Paul Chisnall, Director, Finance & Operations Policy, UK Finance
There are times – or so we are told – when inter-planetary movements are such that our personal lives look set to be blessed with a period of good fortune.
If, for the purposes of sustainable finance and specifically the climate change agenda, we view the G20, the Financial Stability Board, the United Nations and the European Commission as major planets, then we might just be entering a period where the prospects are good for embedding sustainability into financial decision-making.
Starting with the G20, the 11 July Hamburg Summit communiqué included a Climate and Energy Action Plan for Growth committing 19 of the leading industrialised and emerging economies to measures in support of the Paris Climate Agreement.
This followed on from – and referenced – the publication on 29 June of the final report of the FSB-sponsored Task-force on Climate Related Financial Disclosures. It was accompanied on the day by a statement of support by over 100 of the world’s leading companies, many within financial services, and we have since seen the announcement by the UNEP Finance Initiative that 11 of the world’s leading banks will work together to bring the recommendations into practical effect.

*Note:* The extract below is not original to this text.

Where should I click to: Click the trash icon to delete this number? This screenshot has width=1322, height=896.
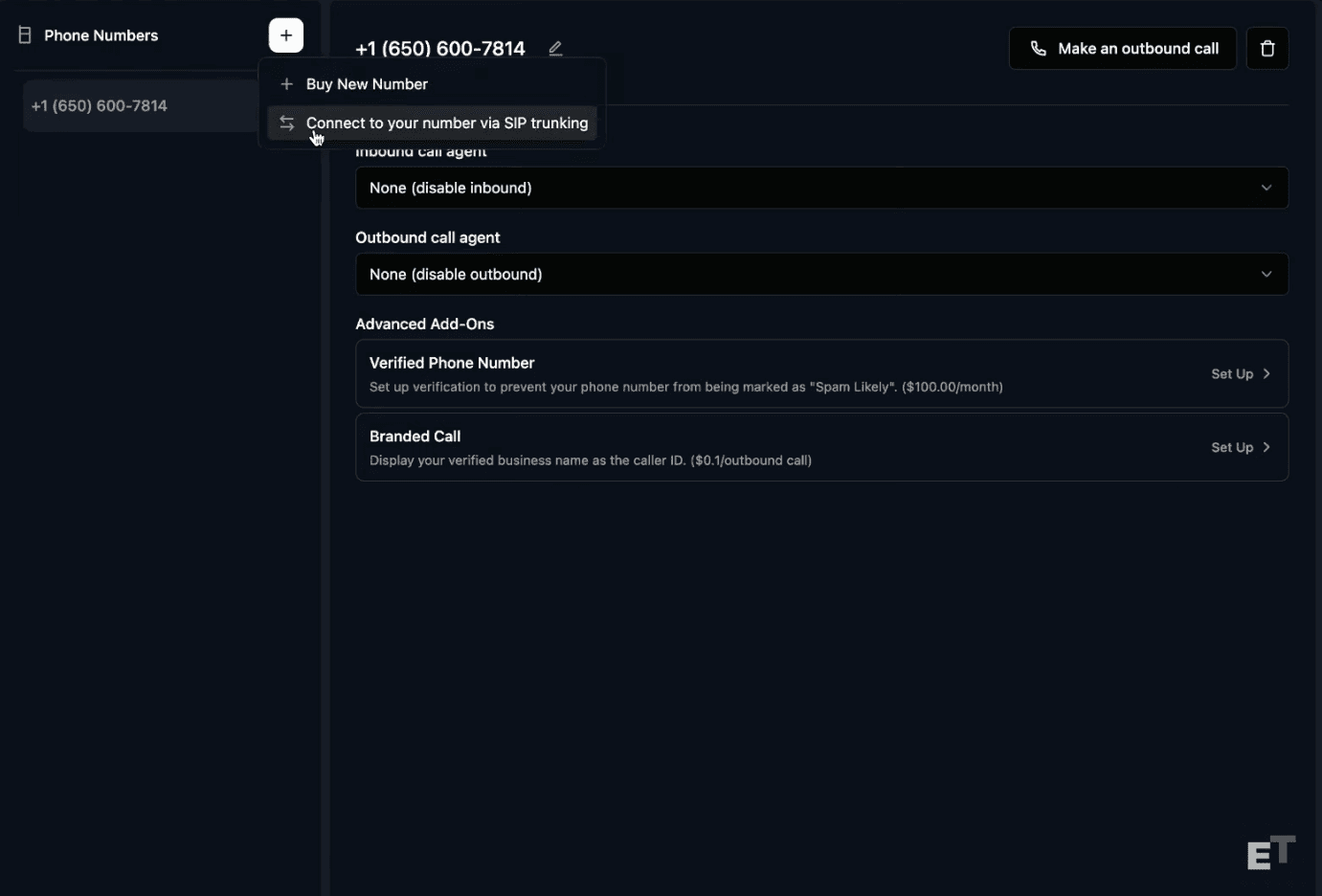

Last week saw the publication of the Interim Report of the EC High-Level Expert Group on Sustainable Finance. Few, if any, attending the launch event could have been left with any impression other than Europe now plans to place sustainability at the heart of its economic-planning and policy-making process.
The interim report observes that the current international geopolitical context is “extremely propitious” for the building of a sustainable finance system before setting out a reasonably formed set of recommendations for advancing sustainability in EU policy making and a longer list of issues that remain under consideration.
The recommendations of the High-Level Expert Group are open to consultation until 20 September and early responses are encouraged.